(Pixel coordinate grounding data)
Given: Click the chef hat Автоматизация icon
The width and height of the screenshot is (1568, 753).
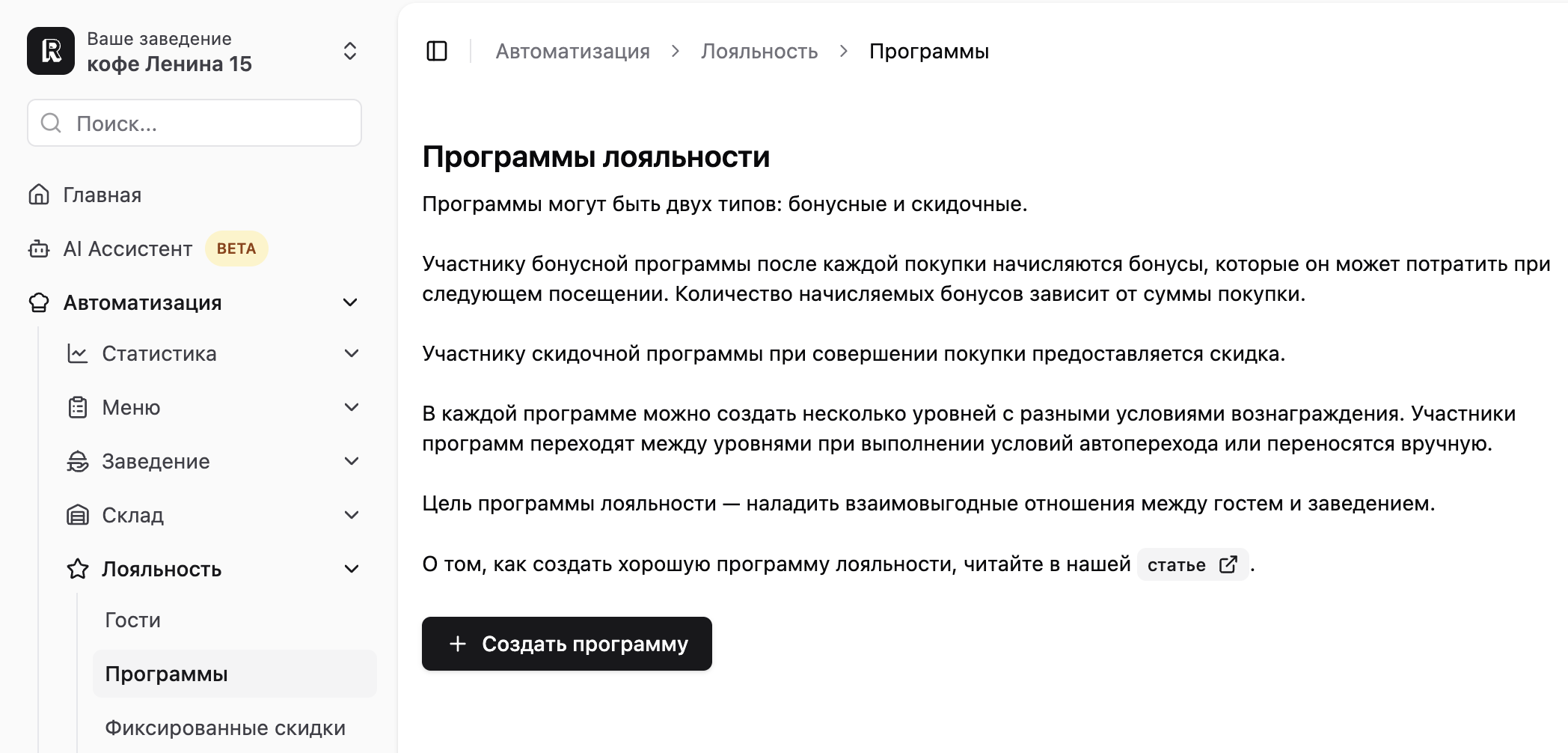Looking at the screenshot, I should (39, 302).
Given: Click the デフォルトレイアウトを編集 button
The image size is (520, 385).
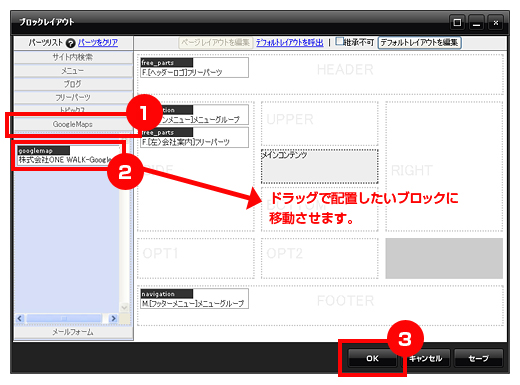Looking at the screenshot, I should [419, 43].
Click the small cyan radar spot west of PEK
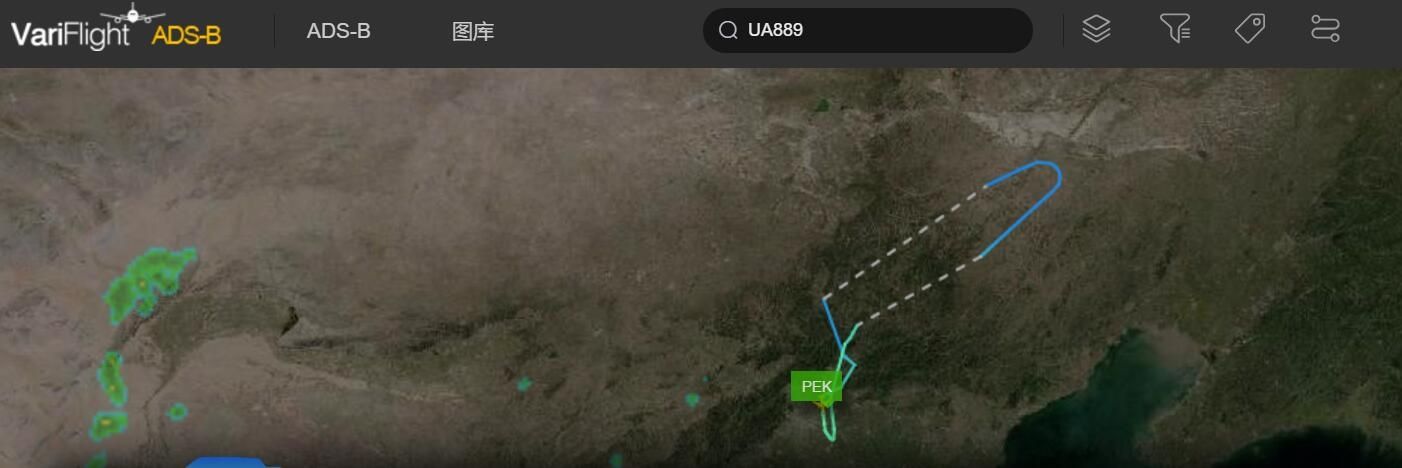Screen dimensions: 1402x468 click(692, 400)
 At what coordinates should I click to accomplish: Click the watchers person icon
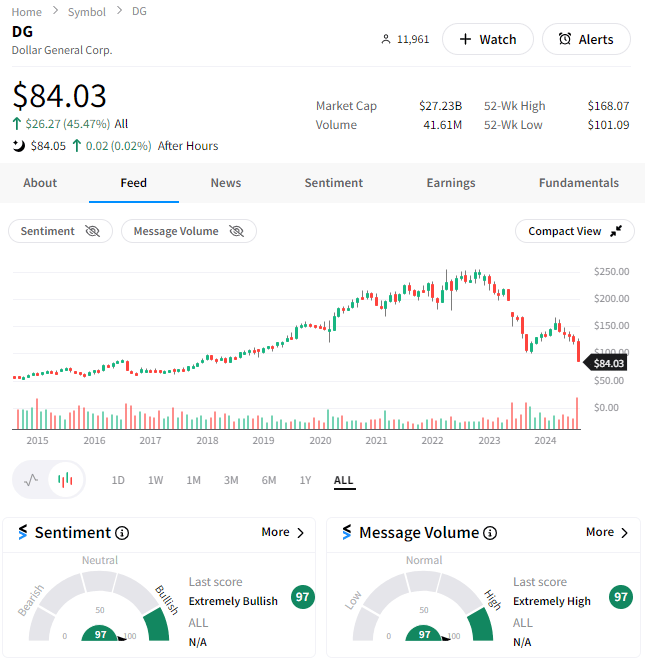tap(385, 39)
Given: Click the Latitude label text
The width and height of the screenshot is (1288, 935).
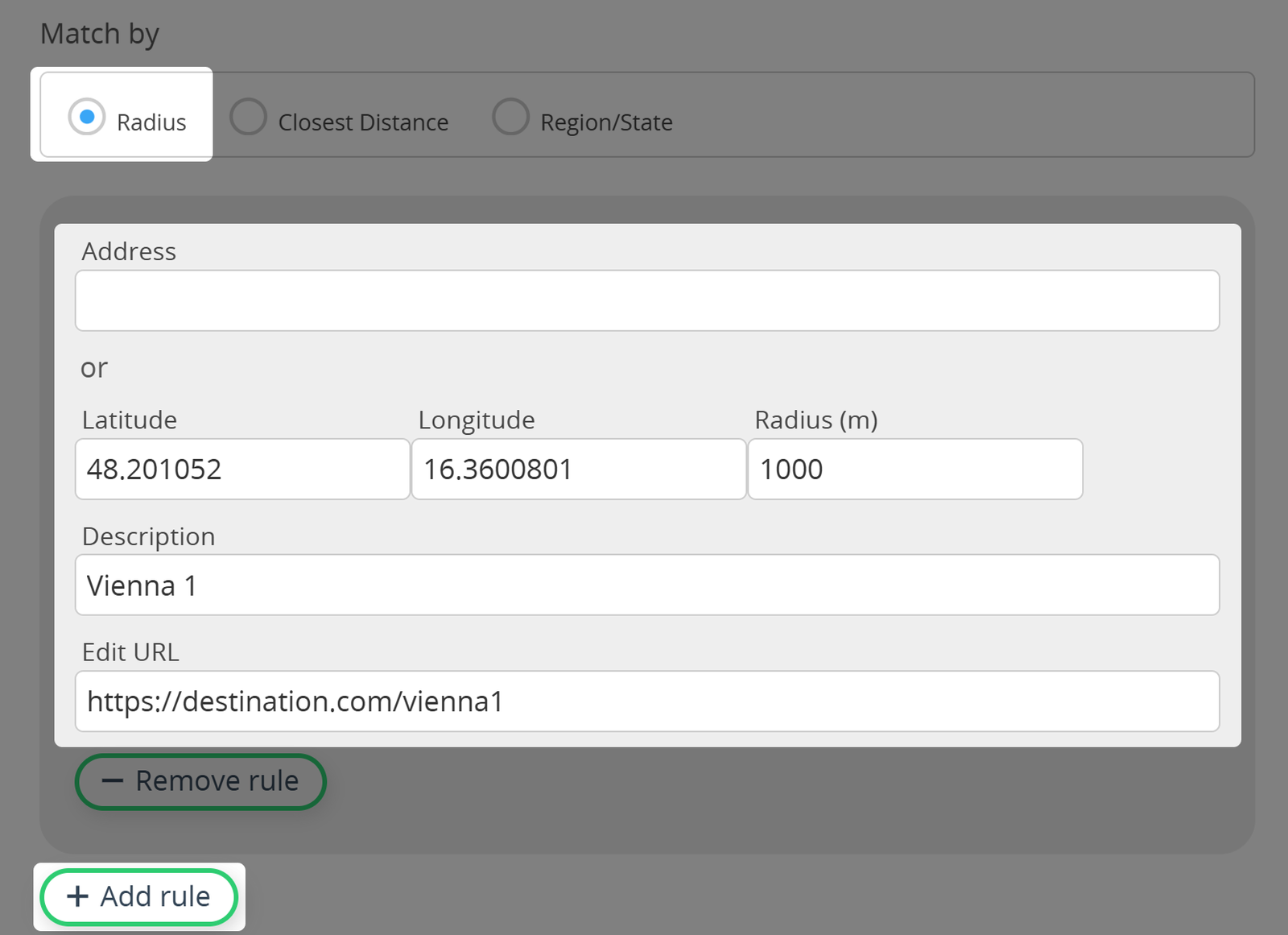Looking at the screenshot, I should click(130, 420).
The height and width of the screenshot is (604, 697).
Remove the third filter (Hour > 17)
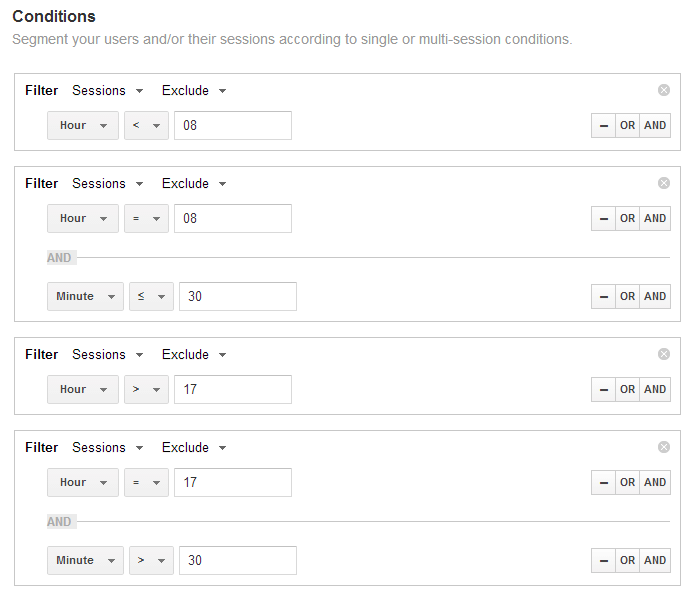click(x=664, y=354)
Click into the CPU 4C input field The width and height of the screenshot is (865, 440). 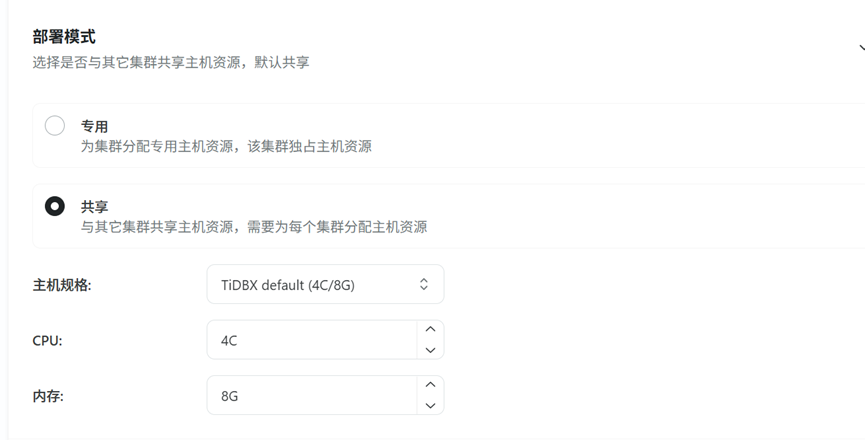(311, 341)
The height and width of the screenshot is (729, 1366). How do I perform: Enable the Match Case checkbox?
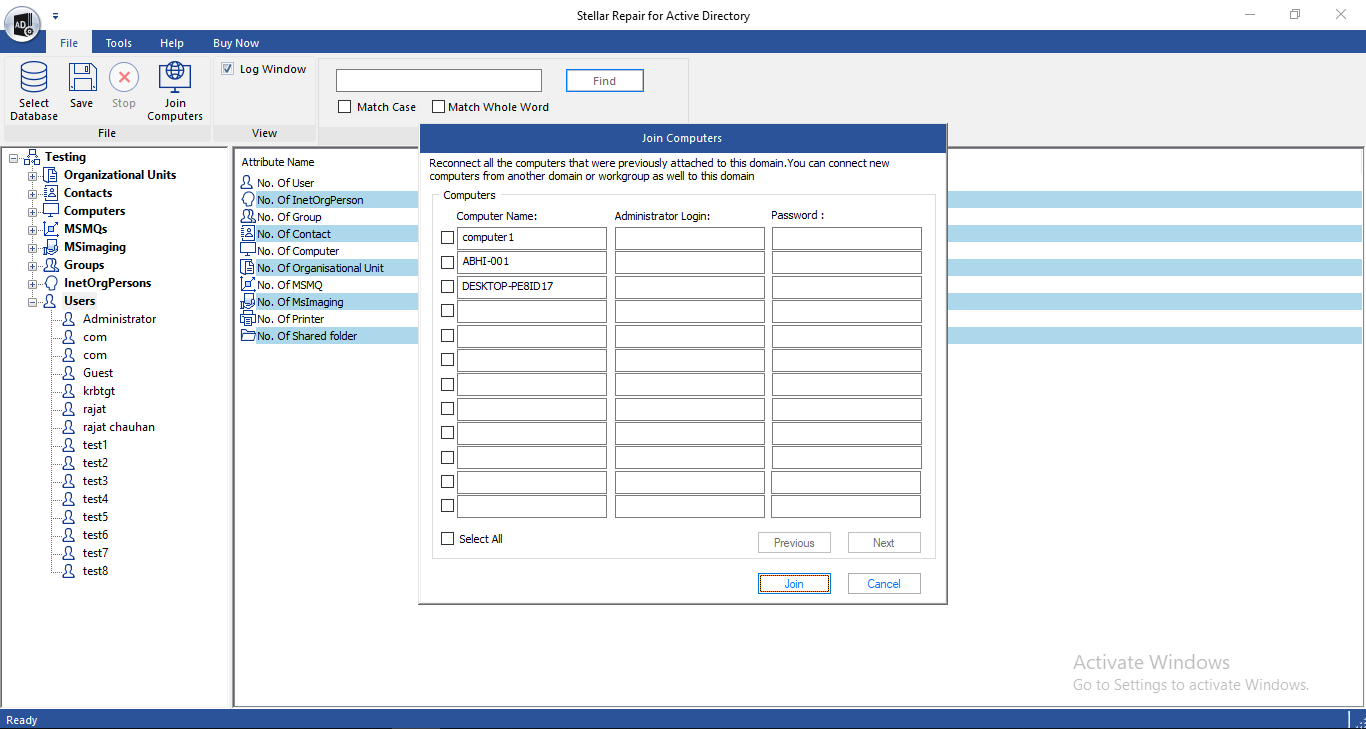coord(345,107)
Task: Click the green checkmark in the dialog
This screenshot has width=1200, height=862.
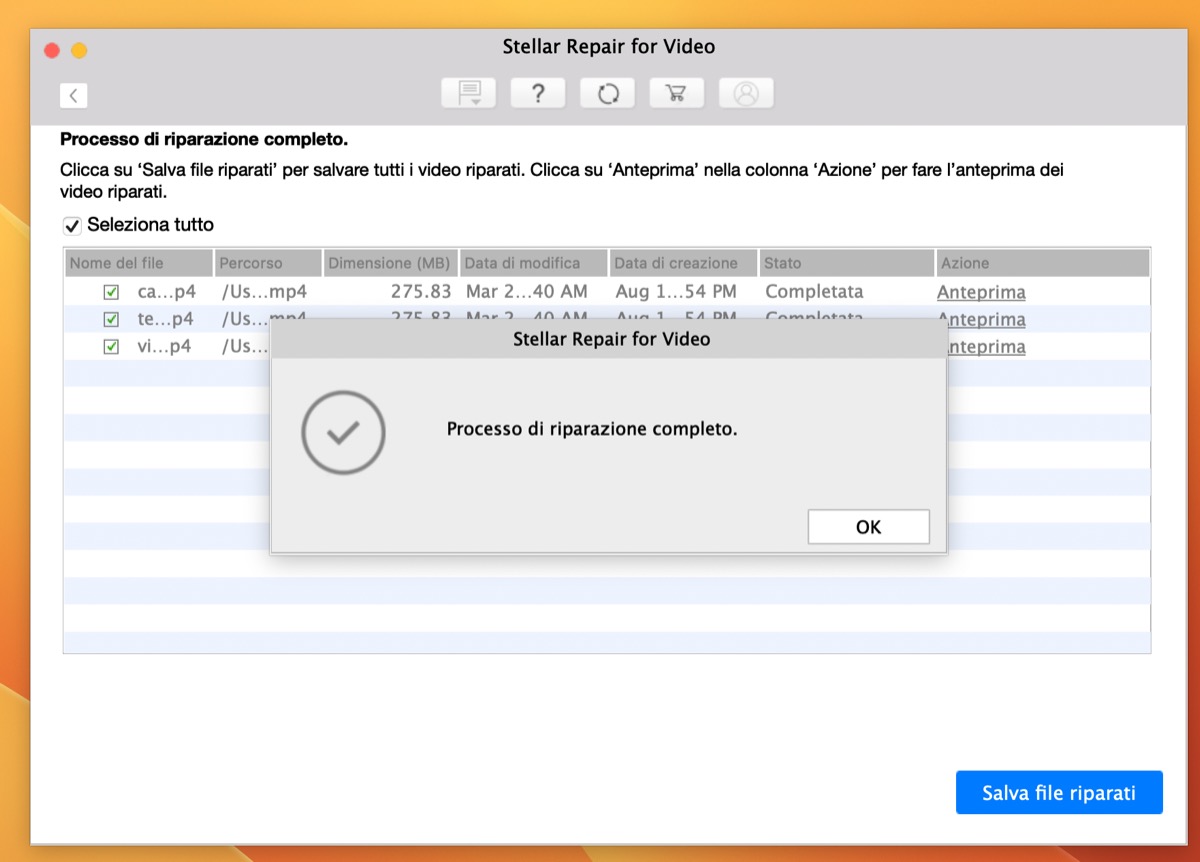Action: tap(343, 432)
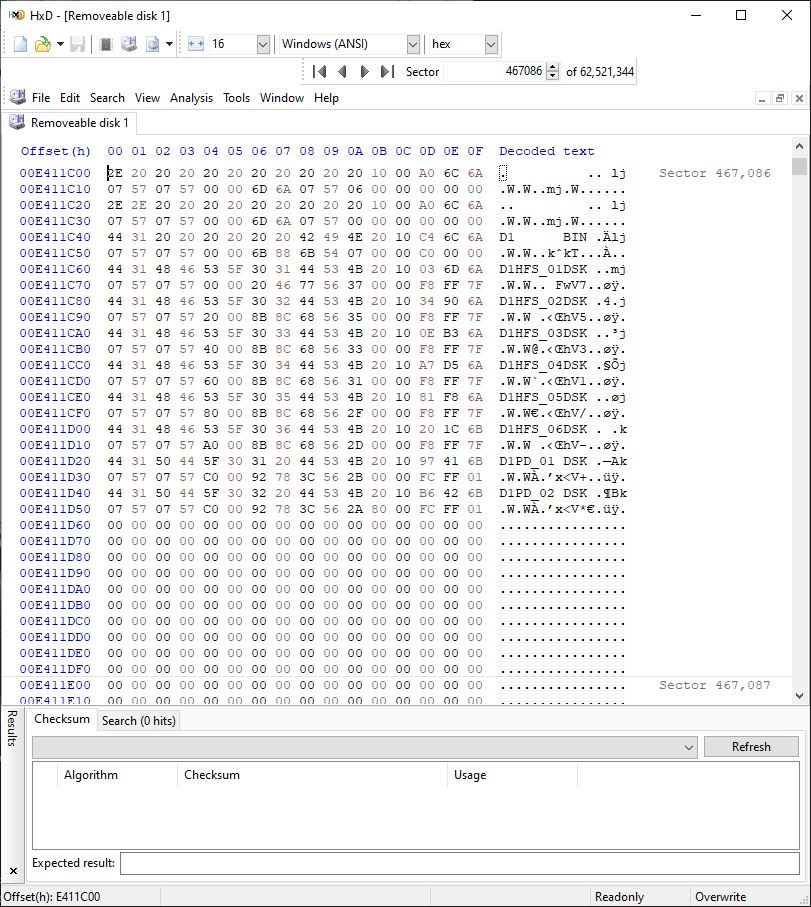
Task: Expand the bytes per row dropdown
Action: click(263, 44)
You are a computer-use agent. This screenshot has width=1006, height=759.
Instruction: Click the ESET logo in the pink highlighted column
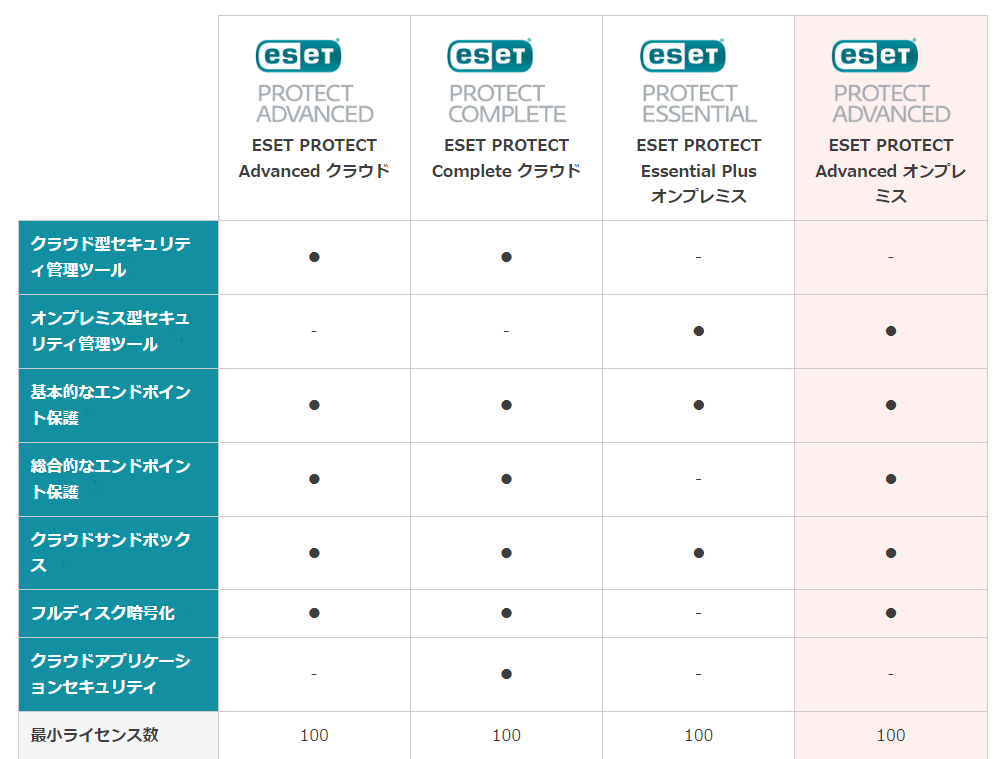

- [EXERCISE BRIEF]:
The lines to reproduce run from the one above containing "Click the small cyan radar spot west of PEK" through the one containing "Given: Click the Latitude label text". Copy them exactly and leave out all pictures.

- [EXERCISE RESULT]:
Click the small cyan radar spot west of PEK
Screen dimensions: 1402x468 click(692, 400)
 At what coordinates should I click to accomplish: Click the watchers person icon
tap(385, 39)
Given: Click the Latitude label text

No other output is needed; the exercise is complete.